当時は文章がくどくて読みづらい(失礼)という印象だったが、テンポがよくて展開が目まぐるしく移り変わっていくので気持ちよく読み進められた。

つまりは以前の印象は自分の読書技術の至らなさを本の作風に責任転嫁して、努力を放棄していたわけである。

面白がれる自分になったことを喜び、森見登美彦作品を他にもいろいろ読んでみようと思う。

 

夜は短し歩けよ乙女」を読み終えて、「完璧超人の黒髪の乙女がどうしてあの先輩に惚れるのかわからぬ」とは到底思えなかった。

物語の中に彼女が彼に惚れる理由がこれでもかというほど詰まっていたからだ。

そしてそれは偶然や運命のいたずらなどではなく、先輩の人柄や彼女のための頑張りが巡って彼女に響いた結果なのである。

たとえば古本市で「ラ・タ・タ・タム」に二人同時に手を伸ばし、乙女は先輩もこの本が欲しかったのに譲ってもらったのだと勘違いする。

そして、後から先輩が自分のためにその絵本を手にいれようと死に物狂いで頑張った事実を知るのである。

あるいは、「偏屈王」の座を射止めるために必死で事務局長やパンツ総番長の前に立ちはだかったことを後から聞かされるのだ。

物語の中では彼女の感情の移り変わり、恋心への気づきもしっかり描かれている。

 

では、映画版ではどうしてそこが描かれなかったのだろう。

映画「夜は短し歩けよ乙女」の演出はほんとうに素晴らしい。

ドラッギーでテンポのよいお祭り映画である。

最初から最後までだれることなく面白い演出の数々を描ききるために、先輩と乙女が出会うシーンや感情の揺れ動き描写のようなものを、きっぱり削っているのだ。

だからこそあの映画はあんなに面白い。

代表的なのは「時間」の描写だと思う。

映画での一連の出来事はすべて一夜で起こったことになっている。原作では一年だ。

たった一晩で全く興味のなかった誰かを好きになるのは少し現実的でない。

 

森見登美彦夜は短し歩けよ乙女」の魅力は2つあって、1つは作家特有のシュールでユーモラスな文章や展開である。

そしてもう1つは青年のモラトリアム的な葛藤や恥ずかしくなるような青春模様の描写だと思う。

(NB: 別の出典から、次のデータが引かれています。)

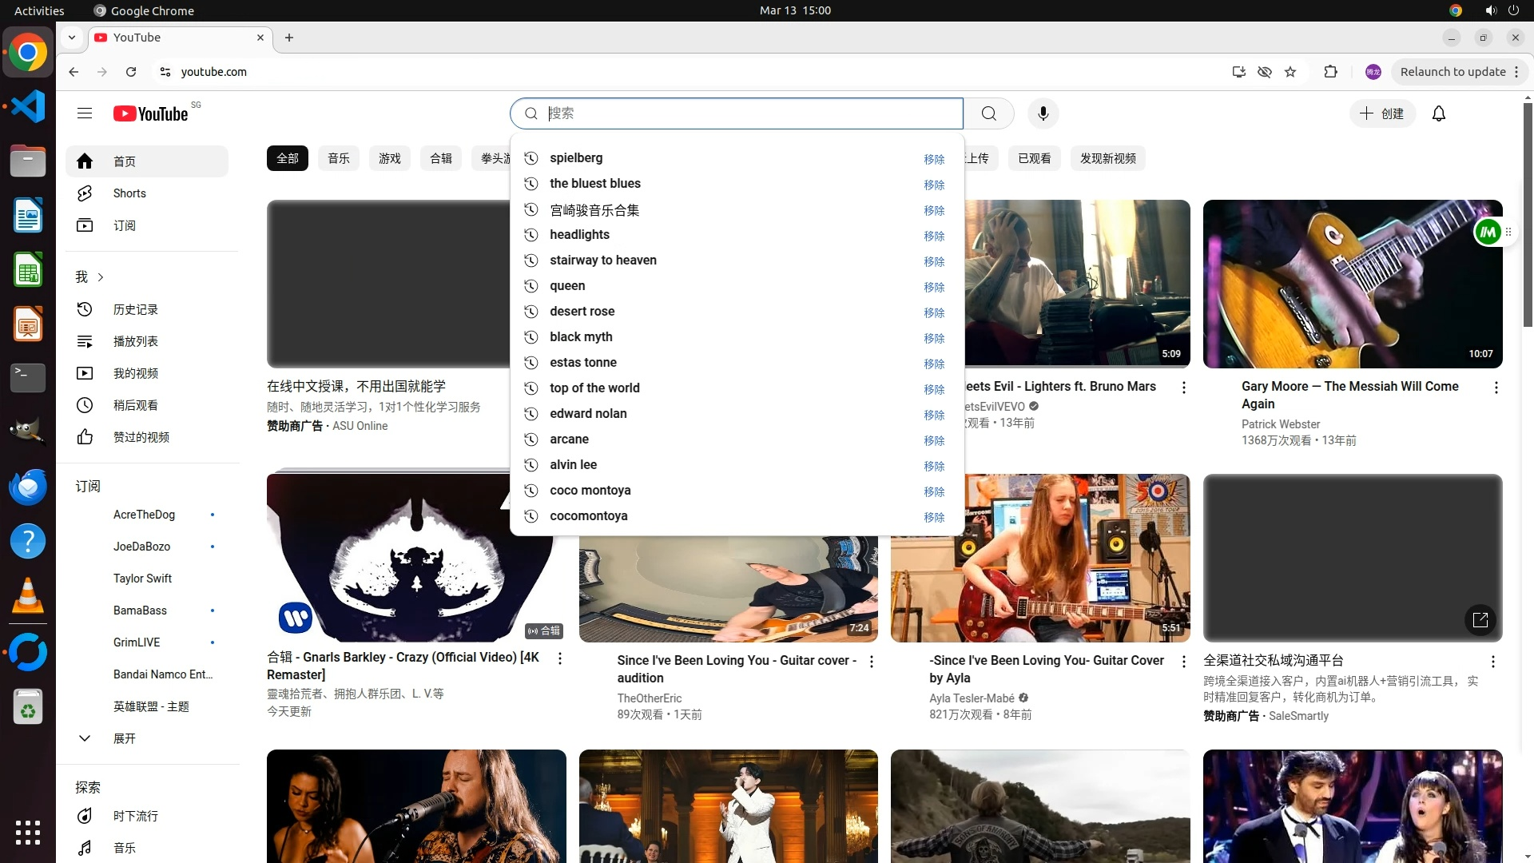This screenshot has height=863, width=1534.
Task: Select the 已观看 filter chip
Action: click(x=1034, y=158)
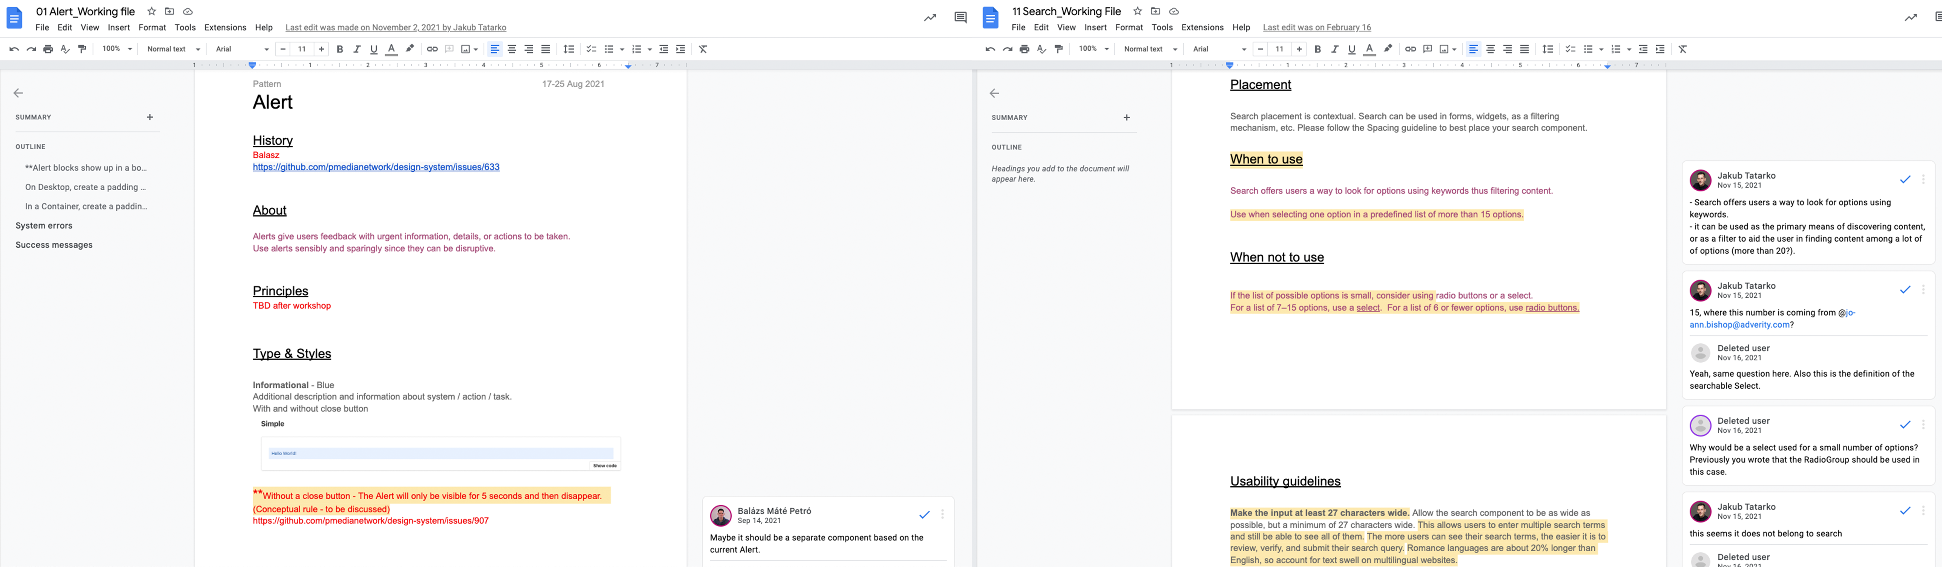Open Normal text style dropdown in Search document

[1150, 49]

どっちの要素に期待するかで、映画版の評価が大きく分かれたのだろう。

ちなみに私はどっちも好きだが、どっちかというと原作の方が好きだ。

どっちかが好きならもう一方も見てみるといいと思う。

 

ちなみに森見登美彦作品について書くとき、文章がかなり影響されてしまうのが恥ずかしいね。